Especially given some of her examples: “Below grade-level students can opt in to extended yearservices, small group supports, homework help, etc.” Are you behind in school? Maybe in danger of not graduating on time? Well, for just a few dollars more, you can get the rest of the education that we promised you!

But that’s really just the warm-up for 

Scenario 3: Every district studentparticipates in a bundled set of“enhanced” services.

This is absolute dystopian bullshit, a literal use of the “subscription to unlock what ought to be regular features” model from the world of software. This image is taken straight from the slide:

“”Go get us some of that free federal money,” declares Imaginary School District, “or your kid will only have access to Public Education Basic, with none of the benefits of our Plus or Premium plans.” Look at Roza’s hypothetical list. AP classes? Full day K? Orientations!! Mental health!!! What the hell school district charges for that stuff? Surely she also meant to include lunches on her list. 

This is like airline pricing (“You can buy a ticket to fly on our plane, but if you would like to bring luggage or sit down or breathe our air, that will be extra!”)

In her presentation, Roza suggested that this is all just a neat way to replace fund raisers. She also suggests that districts could require families to fill out a scholarship form as part of registration. She also recommends you do some arm-twisting of friends and relatives to make their contribution to the SGO that serves your kids. Which would seem to suggest a funding system that re-enforces the already-existing gap between wealthy and non-wealthy districts. Do you have lots of folks who can donate to your district’s SGO? No? Well, it’s Public Education Basic for you.
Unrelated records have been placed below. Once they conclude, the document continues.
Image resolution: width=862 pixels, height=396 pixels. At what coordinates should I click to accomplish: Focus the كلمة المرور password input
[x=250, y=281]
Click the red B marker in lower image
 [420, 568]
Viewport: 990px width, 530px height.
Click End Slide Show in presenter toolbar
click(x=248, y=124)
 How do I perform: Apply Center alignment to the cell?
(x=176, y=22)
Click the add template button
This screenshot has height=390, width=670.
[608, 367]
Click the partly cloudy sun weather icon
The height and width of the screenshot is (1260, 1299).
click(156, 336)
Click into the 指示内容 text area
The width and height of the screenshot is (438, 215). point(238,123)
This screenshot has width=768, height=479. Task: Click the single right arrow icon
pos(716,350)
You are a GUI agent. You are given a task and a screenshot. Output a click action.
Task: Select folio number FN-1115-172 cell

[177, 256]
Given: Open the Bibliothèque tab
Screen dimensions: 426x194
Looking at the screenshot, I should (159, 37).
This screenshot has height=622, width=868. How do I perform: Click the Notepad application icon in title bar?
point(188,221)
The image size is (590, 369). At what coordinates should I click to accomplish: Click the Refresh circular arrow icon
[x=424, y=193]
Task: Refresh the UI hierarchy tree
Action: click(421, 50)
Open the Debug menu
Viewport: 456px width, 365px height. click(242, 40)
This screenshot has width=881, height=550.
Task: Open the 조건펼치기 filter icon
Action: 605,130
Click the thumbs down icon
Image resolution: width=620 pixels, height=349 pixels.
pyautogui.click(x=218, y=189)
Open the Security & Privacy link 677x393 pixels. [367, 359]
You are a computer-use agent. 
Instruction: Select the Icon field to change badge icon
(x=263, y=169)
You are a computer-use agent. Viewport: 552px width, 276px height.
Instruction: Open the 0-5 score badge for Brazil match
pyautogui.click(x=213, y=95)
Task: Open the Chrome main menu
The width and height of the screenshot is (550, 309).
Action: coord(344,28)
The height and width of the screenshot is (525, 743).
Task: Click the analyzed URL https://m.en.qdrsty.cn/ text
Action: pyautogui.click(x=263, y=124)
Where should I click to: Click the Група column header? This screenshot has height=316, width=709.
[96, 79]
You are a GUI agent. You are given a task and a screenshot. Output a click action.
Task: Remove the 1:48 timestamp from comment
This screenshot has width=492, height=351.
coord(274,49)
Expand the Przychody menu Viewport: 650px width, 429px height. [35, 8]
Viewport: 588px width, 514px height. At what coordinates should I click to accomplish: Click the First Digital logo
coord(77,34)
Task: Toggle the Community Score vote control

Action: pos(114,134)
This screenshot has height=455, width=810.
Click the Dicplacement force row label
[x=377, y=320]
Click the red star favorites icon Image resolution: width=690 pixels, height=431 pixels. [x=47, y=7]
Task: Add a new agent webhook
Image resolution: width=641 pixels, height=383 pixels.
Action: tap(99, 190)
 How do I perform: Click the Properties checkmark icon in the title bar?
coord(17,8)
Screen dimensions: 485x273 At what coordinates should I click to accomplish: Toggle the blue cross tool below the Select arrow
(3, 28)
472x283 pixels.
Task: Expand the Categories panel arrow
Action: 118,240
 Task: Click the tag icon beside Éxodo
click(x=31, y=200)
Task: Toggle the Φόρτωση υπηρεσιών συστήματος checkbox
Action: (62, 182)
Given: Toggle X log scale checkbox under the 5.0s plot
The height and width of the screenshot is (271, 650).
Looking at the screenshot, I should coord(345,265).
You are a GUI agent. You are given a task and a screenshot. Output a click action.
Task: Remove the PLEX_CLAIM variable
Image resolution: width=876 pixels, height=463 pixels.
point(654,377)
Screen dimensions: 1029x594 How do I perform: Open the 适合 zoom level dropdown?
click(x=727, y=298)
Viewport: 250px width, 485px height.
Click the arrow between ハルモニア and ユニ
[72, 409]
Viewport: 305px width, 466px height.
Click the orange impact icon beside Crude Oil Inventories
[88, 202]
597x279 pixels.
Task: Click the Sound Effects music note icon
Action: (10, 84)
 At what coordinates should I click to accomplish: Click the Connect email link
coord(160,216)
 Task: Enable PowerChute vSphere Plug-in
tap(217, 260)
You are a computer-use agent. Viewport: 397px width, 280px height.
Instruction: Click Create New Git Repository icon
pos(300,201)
This sure seems like a recipe for creating a multi-tier school system, where options that ought to be part of the program become upsells. It’s a proposal to lower the floor for what constitutes a minimal free public education down into the basement, with steps out of that basement on a strictly pay-to-play basis. But there’s another downside.

This is also a recipe for putting local schools at the mercy of federal operators, because now a major revenue stream will flow through DC. That means federal leverage over local policy (“Get rid of those Naughty Books or you are cut off from federal voucher funds”). There is a certain genius in the federal vouchers in that should MAGA be swept out of office, the revenue flowing through this program will create pressure from even blue states to keep this right wing policy in place. 

The federal voucher program does not support school choice; it’s a private school subsidy wrapped in a tax shelter. It’s not meant to help public schools, and it won’t, unless they are willing to bend themselves into a twisted fun-house mirror version of what a public school system is meant to be. 

Historian Adam Laats points out that this kind of public subsidy for private schools has a history of failure, And a zillion people have pointed out that this voucher, like all voucher’s, is about the school’s choice, not school choice (because your right to choose is not nearly as sacred as school operators’ right to discriminate against any children for any reason). 

And maybe that’s part of the point of these various attempts to sell the idea that this will be a subsidy for public schools as well as private schools. Except, of course, if the federal government really wanted to subsidize public schools, they could just do it or, at the very least, stop trying to slash the meager amount of funding that they do provide, instead of sending the money to public schools via this long, twisty path. Honestly, this whole “federal vouchers will benefit public schools” argument is the kind of convoluted baloney that only a thinky tank wizard or a government bureaucrat could love. Which, unfortunately, doesn’t mean it won’t work.